Editorial


Liebe Leserinnen und Leser,

Kurdistan Report 211 | September/Oktober 2020die bisherigen Entwicklungen in Kurdistan im Jahr 2020 bringen deutlich zum Ausdruck, dass die türkische Staatsführung sich für eine absolute Vernichtungsstrategie auf allen Ebenen durch eine totale Eskalation entschieden hat. Der türkische Staat führt insbesondere eine umfassende Operation gegen die Guerilla der Arbeiterpartei Kurdistans (PKK), wodurch der Krieg in drei Teilen Kurdistans – Süden, Norden und Westen – einen vorläufigen Höhepunkt erreicht.
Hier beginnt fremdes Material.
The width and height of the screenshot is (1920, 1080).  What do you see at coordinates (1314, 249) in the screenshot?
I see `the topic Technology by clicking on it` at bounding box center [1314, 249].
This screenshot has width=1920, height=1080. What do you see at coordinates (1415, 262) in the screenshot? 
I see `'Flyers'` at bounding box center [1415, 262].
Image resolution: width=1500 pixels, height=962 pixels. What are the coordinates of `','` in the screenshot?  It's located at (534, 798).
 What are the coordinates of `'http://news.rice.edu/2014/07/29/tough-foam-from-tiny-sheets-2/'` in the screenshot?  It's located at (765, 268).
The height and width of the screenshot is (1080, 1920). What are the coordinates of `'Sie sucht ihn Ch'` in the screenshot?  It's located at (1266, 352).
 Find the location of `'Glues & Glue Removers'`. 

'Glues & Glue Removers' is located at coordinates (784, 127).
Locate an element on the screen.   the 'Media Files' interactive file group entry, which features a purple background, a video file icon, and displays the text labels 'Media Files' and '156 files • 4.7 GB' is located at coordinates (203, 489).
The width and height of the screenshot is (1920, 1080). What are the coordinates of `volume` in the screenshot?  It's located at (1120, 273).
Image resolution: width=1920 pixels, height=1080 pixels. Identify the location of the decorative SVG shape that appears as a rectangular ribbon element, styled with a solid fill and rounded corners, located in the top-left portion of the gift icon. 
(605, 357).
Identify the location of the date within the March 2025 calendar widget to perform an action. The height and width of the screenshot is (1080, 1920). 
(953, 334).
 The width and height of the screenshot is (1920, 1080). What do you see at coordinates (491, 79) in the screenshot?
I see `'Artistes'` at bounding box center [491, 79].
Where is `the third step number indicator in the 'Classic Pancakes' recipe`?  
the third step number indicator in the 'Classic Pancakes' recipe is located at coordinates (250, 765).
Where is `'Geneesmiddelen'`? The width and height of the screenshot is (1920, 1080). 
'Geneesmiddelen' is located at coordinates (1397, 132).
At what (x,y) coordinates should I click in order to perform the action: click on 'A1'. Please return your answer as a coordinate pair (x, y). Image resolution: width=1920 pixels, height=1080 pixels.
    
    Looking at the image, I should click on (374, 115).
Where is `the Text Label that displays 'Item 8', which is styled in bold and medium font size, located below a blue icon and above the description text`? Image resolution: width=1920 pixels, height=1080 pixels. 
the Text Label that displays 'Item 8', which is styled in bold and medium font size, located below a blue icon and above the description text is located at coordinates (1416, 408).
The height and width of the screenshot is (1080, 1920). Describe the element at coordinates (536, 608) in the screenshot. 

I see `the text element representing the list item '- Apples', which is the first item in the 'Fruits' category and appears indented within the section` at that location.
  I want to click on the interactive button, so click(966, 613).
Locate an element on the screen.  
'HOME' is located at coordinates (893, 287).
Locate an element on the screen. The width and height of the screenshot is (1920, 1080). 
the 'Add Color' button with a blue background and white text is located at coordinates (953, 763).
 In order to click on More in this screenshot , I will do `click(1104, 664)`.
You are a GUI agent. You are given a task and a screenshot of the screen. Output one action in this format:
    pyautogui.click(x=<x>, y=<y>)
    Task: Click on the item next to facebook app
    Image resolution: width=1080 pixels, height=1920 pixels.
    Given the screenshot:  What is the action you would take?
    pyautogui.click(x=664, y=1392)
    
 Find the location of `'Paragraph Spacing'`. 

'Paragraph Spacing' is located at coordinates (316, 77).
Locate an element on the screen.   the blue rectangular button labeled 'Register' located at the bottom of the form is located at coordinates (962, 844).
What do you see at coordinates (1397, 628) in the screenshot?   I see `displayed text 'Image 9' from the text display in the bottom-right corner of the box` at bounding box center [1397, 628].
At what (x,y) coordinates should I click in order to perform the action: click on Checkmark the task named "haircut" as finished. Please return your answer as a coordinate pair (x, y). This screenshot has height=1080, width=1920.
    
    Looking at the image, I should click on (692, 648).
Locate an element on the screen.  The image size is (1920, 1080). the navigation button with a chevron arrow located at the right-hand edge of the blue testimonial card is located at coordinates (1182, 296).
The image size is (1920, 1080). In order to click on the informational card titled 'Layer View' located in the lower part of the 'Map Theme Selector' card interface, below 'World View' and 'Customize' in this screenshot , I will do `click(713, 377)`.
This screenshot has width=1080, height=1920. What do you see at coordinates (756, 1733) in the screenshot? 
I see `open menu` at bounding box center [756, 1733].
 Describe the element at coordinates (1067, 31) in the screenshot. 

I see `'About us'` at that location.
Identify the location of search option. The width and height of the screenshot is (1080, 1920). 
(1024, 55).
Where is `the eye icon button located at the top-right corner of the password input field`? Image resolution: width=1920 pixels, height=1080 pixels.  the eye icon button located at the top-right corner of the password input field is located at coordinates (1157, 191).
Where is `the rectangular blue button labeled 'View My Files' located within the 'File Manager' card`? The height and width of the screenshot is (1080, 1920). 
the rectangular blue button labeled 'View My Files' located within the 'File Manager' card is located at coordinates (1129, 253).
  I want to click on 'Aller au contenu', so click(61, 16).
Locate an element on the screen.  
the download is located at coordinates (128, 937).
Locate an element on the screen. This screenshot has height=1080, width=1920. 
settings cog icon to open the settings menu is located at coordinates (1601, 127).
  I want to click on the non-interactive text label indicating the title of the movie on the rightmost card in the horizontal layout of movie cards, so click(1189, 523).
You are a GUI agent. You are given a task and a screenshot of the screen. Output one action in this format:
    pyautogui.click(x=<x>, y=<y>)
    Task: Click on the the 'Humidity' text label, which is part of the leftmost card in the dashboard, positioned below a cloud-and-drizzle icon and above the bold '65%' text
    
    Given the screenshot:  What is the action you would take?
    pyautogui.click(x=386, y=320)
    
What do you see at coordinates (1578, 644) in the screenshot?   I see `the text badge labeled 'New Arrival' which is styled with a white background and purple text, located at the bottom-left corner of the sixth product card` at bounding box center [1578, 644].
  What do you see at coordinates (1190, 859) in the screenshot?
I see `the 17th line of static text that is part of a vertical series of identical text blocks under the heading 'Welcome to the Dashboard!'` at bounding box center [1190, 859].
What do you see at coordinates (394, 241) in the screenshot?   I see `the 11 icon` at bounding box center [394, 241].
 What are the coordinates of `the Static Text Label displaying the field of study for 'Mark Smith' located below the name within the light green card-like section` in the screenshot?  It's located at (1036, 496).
Das umfangreiche Liquidationskonzept, welches gegen die PKK und die Freiheitsbewegung umgesetzt wird, ist nicht erst seit Kurzem in die Wege geleitet worden. Die kurdische Gesellschaft vergleicht die gegenwärtige Situation in Kurdistan mit der Zeit des »internationalen Komplotts«. Damit wird die Zeitspanne vom 9. Oktober 1998 bis zum 15. Februar 1999 zusammengefasst, in dessen Verlauf Abdullah Öcalan, Vordenker und wichtigster politischer Repräsentant der Kurdinnen und Kurden, zunächst in Syrien zur persona non grata erklärt wurde und anschließend eine Odyssee durch verschiedene Länder Europas durchlebte, um schließlich aus der griechischen Botschaft der kenianischen Hauptstadt Nairobi verschleppt und völkerrechtswidrig an die Türkei übergeben zu werden. Ziel des gegen Herrn Öcalan organisierten internationalen Komplotts war es, einen kurdisch-türkischen Krieg zu provozieren – ohne Ausweg und ohne Hoffnung auf eine Lösung – und die beiden dadurch geschwächten Parteien in eine abhängige Position unter Kontrolle der internationalen Mächte zu drängen.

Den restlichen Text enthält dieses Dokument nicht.